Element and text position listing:
* START *
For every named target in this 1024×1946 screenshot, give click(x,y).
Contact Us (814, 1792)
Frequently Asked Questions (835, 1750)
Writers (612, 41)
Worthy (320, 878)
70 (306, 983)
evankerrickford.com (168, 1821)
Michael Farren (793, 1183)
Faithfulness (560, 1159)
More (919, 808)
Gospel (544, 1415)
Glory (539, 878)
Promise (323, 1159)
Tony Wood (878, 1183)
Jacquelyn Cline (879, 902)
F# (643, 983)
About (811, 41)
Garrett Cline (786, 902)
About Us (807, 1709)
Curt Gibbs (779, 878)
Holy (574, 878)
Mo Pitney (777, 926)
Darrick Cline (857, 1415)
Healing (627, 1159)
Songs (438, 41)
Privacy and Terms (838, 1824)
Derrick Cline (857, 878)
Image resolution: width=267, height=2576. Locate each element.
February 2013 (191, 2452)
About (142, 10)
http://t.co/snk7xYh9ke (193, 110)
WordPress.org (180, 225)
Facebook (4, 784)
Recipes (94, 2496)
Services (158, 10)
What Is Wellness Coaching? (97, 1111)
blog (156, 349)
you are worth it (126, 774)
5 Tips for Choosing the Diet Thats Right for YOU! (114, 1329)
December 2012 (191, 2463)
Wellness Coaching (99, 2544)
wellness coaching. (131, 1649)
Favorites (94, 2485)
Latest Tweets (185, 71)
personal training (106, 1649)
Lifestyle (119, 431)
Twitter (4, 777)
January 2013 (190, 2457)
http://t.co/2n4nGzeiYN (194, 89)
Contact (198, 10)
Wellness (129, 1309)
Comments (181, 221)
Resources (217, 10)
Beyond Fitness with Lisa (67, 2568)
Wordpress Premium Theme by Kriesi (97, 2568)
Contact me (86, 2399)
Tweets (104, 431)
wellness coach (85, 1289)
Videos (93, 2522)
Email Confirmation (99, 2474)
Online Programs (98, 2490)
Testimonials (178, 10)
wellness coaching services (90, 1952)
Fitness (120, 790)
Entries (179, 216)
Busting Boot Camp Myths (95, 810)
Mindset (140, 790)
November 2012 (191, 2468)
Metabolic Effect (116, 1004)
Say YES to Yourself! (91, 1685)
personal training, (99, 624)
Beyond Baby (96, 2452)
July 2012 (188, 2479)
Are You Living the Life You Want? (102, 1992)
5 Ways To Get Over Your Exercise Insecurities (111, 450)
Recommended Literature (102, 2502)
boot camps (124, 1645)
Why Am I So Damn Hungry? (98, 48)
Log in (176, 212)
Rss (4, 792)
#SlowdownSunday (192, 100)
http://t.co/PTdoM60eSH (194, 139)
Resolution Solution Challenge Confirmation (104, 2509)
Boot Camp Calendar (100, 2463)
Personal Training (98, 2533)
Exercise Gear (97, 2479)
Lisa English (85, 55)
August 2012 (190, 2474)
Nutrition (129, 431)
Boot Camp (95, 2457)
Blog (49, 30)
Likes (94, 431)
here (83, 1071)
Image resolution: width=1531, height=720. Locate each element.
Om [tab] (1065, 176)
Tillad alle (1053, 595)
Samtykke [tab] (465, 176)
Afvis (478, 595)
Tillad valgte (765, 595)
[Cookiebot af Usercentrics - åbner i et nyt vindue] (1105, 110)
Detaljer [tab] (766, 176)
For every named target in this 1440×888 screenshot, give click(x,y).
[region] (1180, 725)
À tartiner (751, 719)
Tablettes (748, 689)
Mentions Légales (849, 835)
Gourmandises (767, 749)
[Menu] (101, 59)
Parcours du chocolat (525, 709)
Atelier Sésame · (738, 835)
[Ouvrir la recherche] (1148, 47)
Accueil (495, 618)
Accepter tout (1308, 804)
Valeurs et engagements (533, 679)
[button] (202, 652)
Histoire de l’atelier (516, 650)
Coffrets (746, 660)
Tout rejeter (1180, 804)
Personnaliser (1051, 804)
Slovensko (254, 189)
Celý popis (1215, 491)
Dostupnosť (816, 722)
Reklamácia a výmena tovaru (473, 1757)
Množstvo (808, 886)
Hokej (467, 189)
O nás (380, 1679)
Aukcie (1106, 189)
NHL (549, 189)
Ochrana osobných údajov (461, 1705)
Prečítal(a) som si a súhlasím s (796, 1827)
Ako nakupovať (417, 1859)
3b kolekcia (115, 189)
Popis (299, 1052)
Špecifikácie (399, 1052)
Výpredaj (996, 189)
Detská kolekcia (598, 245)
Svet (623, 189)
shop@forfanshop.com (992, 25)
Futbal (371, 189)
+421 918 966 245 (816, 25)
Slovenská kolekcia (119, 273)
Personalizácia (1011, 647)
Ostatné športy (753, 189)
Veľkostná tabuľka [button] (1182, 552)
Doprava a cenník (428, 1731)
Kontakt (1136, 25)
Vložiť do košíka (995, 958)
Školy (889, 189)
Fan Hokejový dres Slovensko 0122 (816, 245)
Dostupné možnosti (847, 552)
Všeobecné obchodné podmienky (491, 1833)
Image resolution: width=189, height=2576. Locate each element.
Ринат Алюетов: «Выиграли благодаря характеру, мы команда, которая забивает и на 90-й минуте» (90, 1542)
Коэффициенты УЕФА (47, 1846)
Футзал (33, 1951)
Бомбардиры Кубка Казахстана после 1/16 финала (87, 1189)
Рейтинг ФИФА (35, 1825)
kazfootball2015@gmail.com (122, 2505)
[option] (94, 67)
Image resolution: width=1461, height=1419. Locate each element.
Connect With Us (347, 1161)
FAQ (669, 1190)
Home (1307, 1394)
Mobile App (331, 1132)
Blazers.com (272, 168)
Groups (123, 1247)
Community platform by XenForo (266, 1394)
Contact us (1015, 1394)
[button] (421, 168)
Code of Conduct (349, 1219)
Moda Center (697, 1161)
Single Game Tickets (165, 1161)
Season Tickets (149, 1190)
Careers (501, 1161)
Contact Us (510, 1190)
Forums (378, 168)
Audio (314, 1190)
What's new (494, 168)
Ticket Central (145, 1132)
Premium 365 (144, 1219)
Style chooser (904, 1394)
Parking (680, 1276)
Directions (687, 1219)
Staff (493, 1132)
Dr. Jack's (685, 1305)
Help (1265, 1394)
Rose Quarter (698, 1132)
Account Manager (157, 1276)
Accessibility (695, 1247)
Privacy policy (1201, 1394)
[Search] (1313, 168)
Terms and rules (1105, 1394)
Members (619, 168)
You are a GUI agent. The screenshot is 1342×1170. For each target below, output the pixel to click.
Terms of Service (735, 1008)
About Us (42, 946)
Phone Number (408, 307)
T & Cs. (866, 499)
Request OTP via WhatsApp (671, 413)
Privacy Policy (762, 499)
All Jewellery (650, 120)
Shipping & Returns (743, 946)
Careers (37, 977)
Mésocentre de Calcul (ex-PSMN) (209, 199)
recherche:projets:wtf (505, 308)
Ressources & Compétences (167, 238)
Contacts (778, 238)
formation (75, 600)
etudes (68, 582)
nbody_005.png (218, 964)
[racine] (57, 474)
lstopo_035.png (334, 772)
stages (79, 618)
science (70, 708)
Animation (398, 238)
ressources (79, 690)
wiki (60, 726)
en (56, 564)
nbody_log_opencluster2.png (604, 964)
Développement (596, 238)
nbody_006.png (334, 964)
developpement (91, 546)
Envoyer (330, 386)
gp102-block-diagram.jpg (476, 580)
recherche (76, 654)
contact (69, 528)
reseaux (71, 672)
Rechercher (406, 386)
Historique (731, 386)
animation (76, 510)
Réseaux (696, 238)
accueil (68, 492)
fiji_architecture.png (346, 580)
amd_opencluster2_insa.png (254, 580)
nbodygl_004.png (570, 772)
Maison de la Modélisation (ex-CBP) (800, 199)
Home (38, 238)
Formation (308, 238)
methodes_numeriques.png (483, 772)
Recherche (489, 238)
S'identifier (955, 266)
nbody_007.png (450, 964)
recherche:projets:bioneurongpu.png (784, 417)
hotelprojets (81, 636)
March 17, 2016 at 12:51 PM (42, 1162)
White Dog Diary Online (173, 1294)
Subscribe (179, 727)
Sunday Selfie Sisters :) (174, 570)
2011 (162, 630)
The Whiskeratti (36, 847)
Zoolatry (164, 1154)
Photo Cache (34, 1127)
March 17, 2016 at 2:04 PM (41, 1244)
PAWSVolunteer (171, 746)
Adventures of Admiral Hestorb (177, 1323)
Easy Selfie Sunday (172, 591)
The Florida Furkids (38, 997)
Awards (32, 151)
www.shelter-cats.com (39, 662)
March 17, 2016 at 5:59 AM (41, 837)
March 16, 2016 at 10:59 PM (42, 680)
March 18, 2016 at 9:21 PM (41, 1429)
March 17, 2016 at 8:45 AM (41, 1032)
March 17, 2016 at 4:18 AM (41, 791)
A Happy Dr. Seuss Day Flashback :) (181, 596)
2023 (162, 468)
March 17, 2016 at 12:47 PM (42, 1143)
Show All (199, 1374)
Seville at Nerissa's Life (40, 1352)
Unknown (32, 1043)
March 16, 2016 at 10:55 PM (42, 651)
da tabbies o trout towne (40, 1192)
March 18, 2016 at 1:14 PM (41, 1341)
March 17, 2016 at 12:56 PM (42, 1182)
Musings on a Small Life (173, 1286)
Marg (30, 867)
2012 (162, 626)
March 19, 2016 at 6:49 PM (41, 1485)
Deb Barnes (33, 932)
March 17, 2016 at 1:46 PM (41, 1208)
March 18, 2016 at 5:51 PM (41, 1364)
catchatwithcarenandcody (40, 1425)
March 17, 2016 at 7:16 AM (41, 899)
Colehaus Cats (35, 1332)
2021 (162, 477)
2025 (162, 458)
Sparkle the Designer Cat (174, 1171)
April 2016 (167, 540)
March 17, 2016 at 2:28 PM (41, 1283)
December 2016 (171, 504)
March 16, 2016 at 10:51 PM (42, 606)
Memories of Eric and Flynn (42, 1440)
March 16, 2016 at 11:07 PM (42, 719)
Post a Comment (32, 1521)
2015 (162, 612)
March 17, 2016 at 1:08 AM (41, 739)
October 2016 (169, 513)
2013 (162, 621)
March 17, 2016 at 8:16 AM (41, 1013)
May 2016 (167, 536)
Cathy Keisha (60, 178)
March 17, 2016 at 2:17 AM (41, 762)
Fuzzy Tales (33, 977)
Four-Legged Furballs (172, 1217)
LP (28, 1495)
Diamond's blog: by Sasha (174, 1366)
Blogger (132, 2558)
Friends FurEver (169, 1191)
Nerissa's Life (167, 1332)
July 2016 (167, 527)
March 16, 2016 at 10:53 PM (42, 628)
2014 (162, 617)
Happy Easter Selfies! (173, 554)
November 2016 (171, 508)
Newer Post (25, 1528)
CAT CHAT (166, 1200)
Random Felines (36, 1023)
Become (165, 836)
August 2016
* END *
=== EXERCISE INSTRUCTIONS ===
Copy the listing unchanged from the line containing "recherche (76, 654)" through the line containing "March 17, 2016 at 2:28 PM (41, 1283)", including both of those lines.

=== RESPONSE ===
recherche (76, 654)
contact (69, 528)
reseaux (71, 672)
Rechercher (406, 386)
Historique (731, 386)
animation (76, 510)
Réseaux (696, 238)
accueil (68, 492)
fiji_architecture.png (346, 580)
amd_opencluster2_insa.png (254, 580)
nbodygl_004.png (570, 772)
Maison de la Modélisation (ex-CBP) (800, 199)
Home (38, 238)
Formation (308, 238)
methodes_numeriques.png (483, 772)
Recherche (489, 238)
S'identifier (955, 266)
nbody_007.png (450, 964)
recherche:projets:bioneurongpu.png (784, 417)
hotelprojets (81, 636)
March 17, 2016 at 12:51 PM (42, 1162)
White Dog Diary Online (173, 1294)
Subscribe (179, 727)
Sunday Selfie Sisters :) (174, 570)
2011 (162, 630)
The Whiskeratti (36, 847)
Zoolatry (164, 1154)
Photo Cache (34, 1127)
March 17, 2016 at 2:04 PM (41, 1244)
PAWSVolunteer (171, 746)
Adventures of Admiral Hestorb (177, 1323)
Easy Selfie Sunday (172, 591)
The Florida Furkids (38, 997)
Awards (32, 151)
www.shelter-cats.com (39, 662)
March 17, 2016 at 5:59 AM (41, 837)
March 16, 2016 at 10:59 PM (42, 680)
March 18, 2016 at 9:21 PM (41, 1429)
March 17, 2016 at 8:45 AM (41, 1032)
March 17, 2016 at 4:18 AM (41, 791)
A Happy Dr. Seuss Day Flashback :) (181, 596)
2023 (162, 468)
March 17, 2016 at 12:47 PM (42, 1143)
Show All (199, 1374)
Seville at Nerissa's Life (40, 1352)
Unknown (32, 1043)
March 16, 2016 at 10:55 PM (42, 651)
da tabbies o trout towne (40, 1192)
March 18, 2016 at 1:14 PM (41, 1341)
March 17, 2016 at 12:56 PM (42, 1182)
Musings on a Small Life (173, 1286)
Marg (30, 867)
2012 (162, 626)
March 19, 2016 at 6:49 PM (41, 1485)
Deb Barnes (33, 932)
March 17, 2016 at 1:46 PM (41, 1208)
March 18, 2016 at 5:51 PM (41, 1364)
catchatwithcarenandcody (40, 1425)
March 17, 2016 at 7:16 AM (41, 899)
Colehaus Cats (35, 1332)
2021 (162, 477)
2025 (162, 458)
Sparkle the Designer Cat (174, 1171)
April 2016 (167, 540)
March 17, 2016 at 2:28 PM (41, 1283)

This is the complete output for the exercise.